**TASK 1**. In the structural adhesives tutorial, rewrite the passage that begins at the words "Structural epoxies have" and stops after "-40° to 95°F.", replacing "sagging" with "slumping".
**TASK 2**.
For each statement below, decide whether it agrees with the structural adhesives tutorial. Answer yes or no and quote the deciding words from the tutorial.
(a) Epoxies can reach handling strength in as little as five minutes at room temperature.
(b) Audi bonds aluminum water coolers to steel frames in its racecars.
(c) Epoxy lap shear strengths reach up to 5000 psi.
**TASK 3**. Pick up the structural adhesives tutorial after its last sentence and keep writing it.

**QUOTED PASSAGE**.
------------

Adhesives + Composites A Natural Combination

A structural adhesives tutorial

—by Kathrine Lewis, Technical Development Manager, Huntsman Advanced Materials

As design engineers continually push the limits of materials performance, they are increasingly using advanced composites for structural applications. From racecar bodies and aircraft components to wind turbine blades and building walls, composites are replacing traditional all-metal constructions to reduce weight, increase corrosion resistance and support greater design flexibility. Moreover, with the right adhesive, composite assemblies can withstand exposure to temperature and environmental extremes as well as vibration even when the substrates have dissimilar coefficients of thermal expansion. 

The three primary types of structural adhesives used in bonding composite parts are epoxies, polyurethanes and methacrylates. Each has its own distinct chemical composition and physical properties; all bond substrates with sufficient strength to transfer high loads without failure. To determine which structural adhesive is appropriate for a specific project, its characteristics and capabilities must be evaluated along with substrates, processing requirements, anticipated operating conditions and desired end-part performance.

Epoxies

The majority of epoxies are two-component systems comprising of resin and hardener. The easy-to-handle adhesives are formulated with viscosities ranging from thin liquids to thick pastes to accommodate numerous application methods. Epoxies feature working gel times from a rapid 90 seconds to two hours, to meet the processing and lead-time requirements of specific projects. The adhesives attain handling strength in as little as five minutes at room temperature. At this point, a bonded assembly can be removed from clamps or fixtures, and the epoxy allowed to complete its cure cycle at either room or elevated temperatures. 

Once cured, epoxy adhesives produce strong, rigid bonds on the thermoset plastics typically used in composite structures as well as on metals, which may be part of the assembly. Epoxies feature good electrical insulating characteristics as well as excellent solvent and chemical resistance. Hardnesses are in the Shore 66 to 90D range and lap shear strengths are from 1990 to 4100 psi. Maximum service temperatures can be as high as 350°F (depending on formulation and cure temperatures) and elongations are typically from 1 to 55%. 

With this combination of characteristics, epoxies are often the materials of choice for applications requiring outstanding durability and environmental/heat resistance. In building its LeMans-winning racecars, for example, Audi bonds aluminum water coolers to the carbon fiber reinforced plastic (CFRP) monocoque frames of the vehicles . Audi engineers selected epoxy for the bonding application because it produces tough, durable joints that retain their strength even at elevated temperatures and when exposed to mechanical stresses and vibration. The two-component paste epoxy used by Audi features a glass transition temperature of 284° to 302°F, and maintains bondline integrity in the presence of moisture, fuel and other fluids.

Structural epoxies have also proved tough enough to assemble glass reinforced plastic (GRP) sandwich construction wall systems used by Norway’s Marine Composites AS to build hospitals, food processing and pharmaceutical plants. The high-performance epoxy specified for joining the “LEGO”-like blocks for the buildings exhibits good gap filling properties to produce 0.002- to 0.004-in. thick bondlines, while resisting sagging up to a 0.4-in. thickness. The adhesive also has good environmental characteristics to maintain resilient joints in Norway’s corrosive marine atmosphere at temperatures varying from -40° to 95°F.

------------

**GIVEN RECORDS**.
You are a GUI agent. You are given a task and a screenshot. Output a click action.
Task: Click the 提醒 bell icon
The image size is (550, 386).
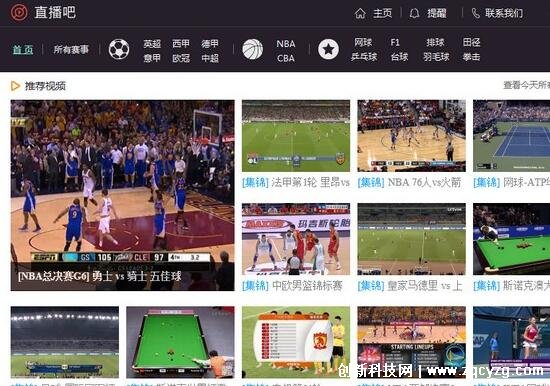(x=414, y=14)
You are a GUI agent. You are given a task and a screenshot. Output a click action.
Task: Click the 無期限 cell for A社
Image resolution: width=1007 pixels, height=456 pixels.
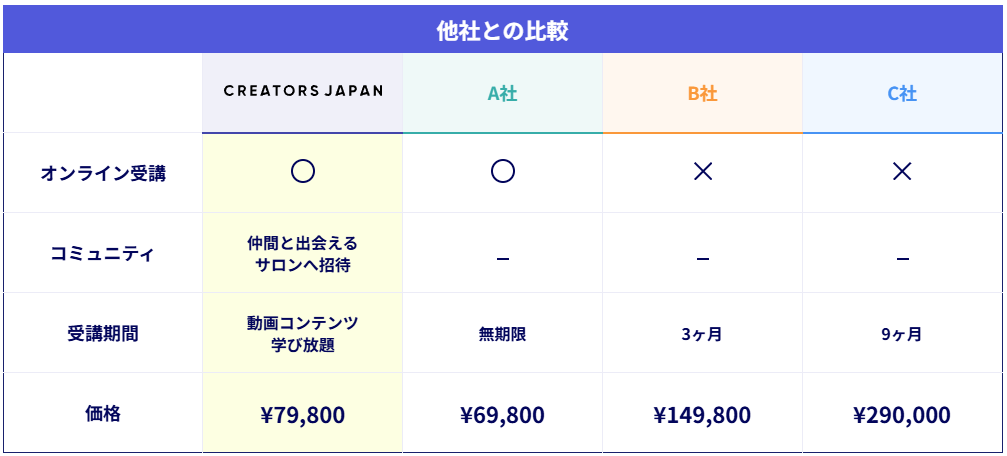click(503, 335)
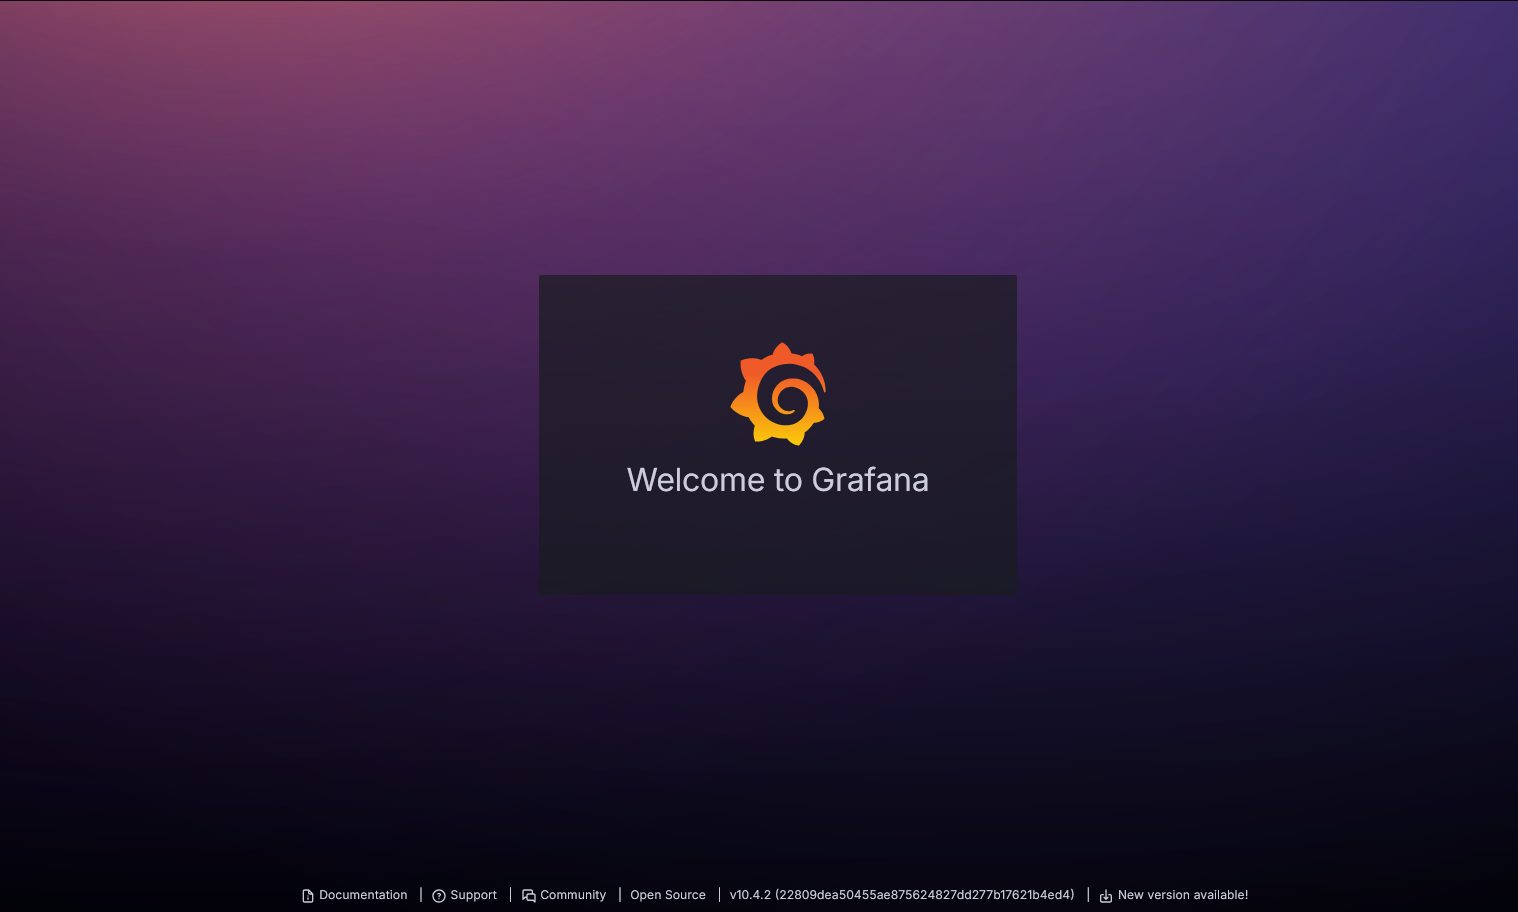1518x912 pixels.
Task: Select the "New version available!" text link
Action: coord(1183,895)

------------

**REPLY 1**.
Structural epoxies have also proved tough enough to assemble glass reinforced plastic (GRP) sandwich construction wall systems used by Norway’s Marine Composites AS to build hospitals, food processing and pharmaceutical plants. The high-performance epoxy specified for joining the “LEGO”-like blocks for the buildings exhibits good gap filling properties to produce 0.002- to 0.004-in. thick bondlines, while resisting slumping up to a 0.4-in. thickness. The adhesive also has good environmental characteristics to maintain resilient joints in Norway’s corrosive marine atmosphere at temperatures varying from -40° to 95°F.

**REPLY 2**.
(a) Yes: "The adhesives attain handling strength in as little as five minutes at room temperature."
(b) No: "Audi bonds aluminum water coolers to the carbon fiber reinforced plastic (CFRP) monocoque frames of the vehicles"
(c) No: "lap shear strengths are from 1990 to 4100 psi"

**REPLY 3**.
The load-carrying capability of epoxies also makes the adhesives suitable for bonding metal hubs to GRP rotor blades in wind generators. The application demands an adhesive that can withstand the centrifugal forces applied to each blade. With lap shear strength in the 4350 psi range, epoxy provides the needed high resistance to stress, fatigue and aging to ensure long-lasting joints.

Polyurethanes

For applications such as thermoplastic bonding, joining dissimilar substrates and projects requiring good joint flexibility, polyurethanes are typically used. Chemically, the adhesives are comprised of an isocyanate resin that is mixed with a polyol hardener to produce the bonding system. (Care must be taken, however, to avoid contamination of the resins and hardeners with moisture that can render the polyurethane unusable.) Polyurethanes are formulated with viscosities from liquid to paste and have work lives from one to 20 minutes. Precise ratio control is critical with polyurethanes to achieve the desired hardening of the adhesives. To facilitate mixing, many polyurethanes are formulated with 1:1 ratios and are packaged in 50 and 200 ml dual-barrel cartridges that provide for accurate blending and neat, waste-free dispensing. Polyurethanes generally can be applied to surfaces after minimal pretreatment. They exhibit good gap-filling and sag-resistant characteristics, and attain handling strength in as little as an hour. The adhesives cure at room temperature or elevated temperatures, offering users the flexibility to vary adhesives choice according to processing capabilities and project lead-time. 

Cured polyurethanes exhibit good flexibility even at temperatures as low as -40°F, along with high impact resistance and the ability to maintain bond strength when exposed to high humidity and moisture. Hardness of the systems is significantly broader than with epoxies, from a rubbery Shore 10A to a rigid Shore 70D. Service temperatures (typically from 120°F to 140°F) are lower than for epoxies as well as lap shear strengths, which are in the 1700 to 2800 psi range. Polyurethanes have slightly higher peel strengths than epoxies (up to 55 pli) and outstanding elongation (up to 250%), making them suitable for use on hard-to-join and dissimilar substrates that will be exposed to vibration and other mechanical stresses. Polyurethanes used in manufacturing and repairing aircraft are also self-extinguishing to meet FAA flammability standards.

With this combination of features, polyurethanes are frequently used in assembly and repair of thermoplastic components used in aircraft interiors. ABS aircraft tray tables are, for example, quickly bonded with a rapid-setting polyurethane that can hold a 150-lb. load without disbonding. The same polyurethane was the material of choice for repairing thermoplastic cockpit side-pocket panels. For the panel project, new aluminum bottoms were added to side-pockets using polyurethane to attain the required durability between the dissimilar substrates. The adhesive also exhibited the strength needed for long service life with a lap shear of 2500 psi and T-peel of 40 pli. 

Durability under a broad range of temperature and weather extremes is also a key factor in joining ABS and resilient Telene thermoplastic panels to produce tonneau covers for pick-up trucks. The polyurethane adhesive selected for the application features an easy-to-handle flowable viscosity, resists sagging and run-out as panels are inverted and joined, and bonds cover halves without read-through for an aesthetically attractive surface. 

Aircraft windshields, like tonneau covers, must be able to withstand ongoing environmental and temperature changes. A leading windshield manufacturer uses a versatile polyurethane to bond nylon-reinforced acrylic sheet and epoxy edging to the acrylic windshield The adhesive has proved ideal for the application because, unlike other products the engineers tried, it doesn’t craze or crack windshields as the aircraft takes off and climbs to the much colder temperatures at the cruising altitude.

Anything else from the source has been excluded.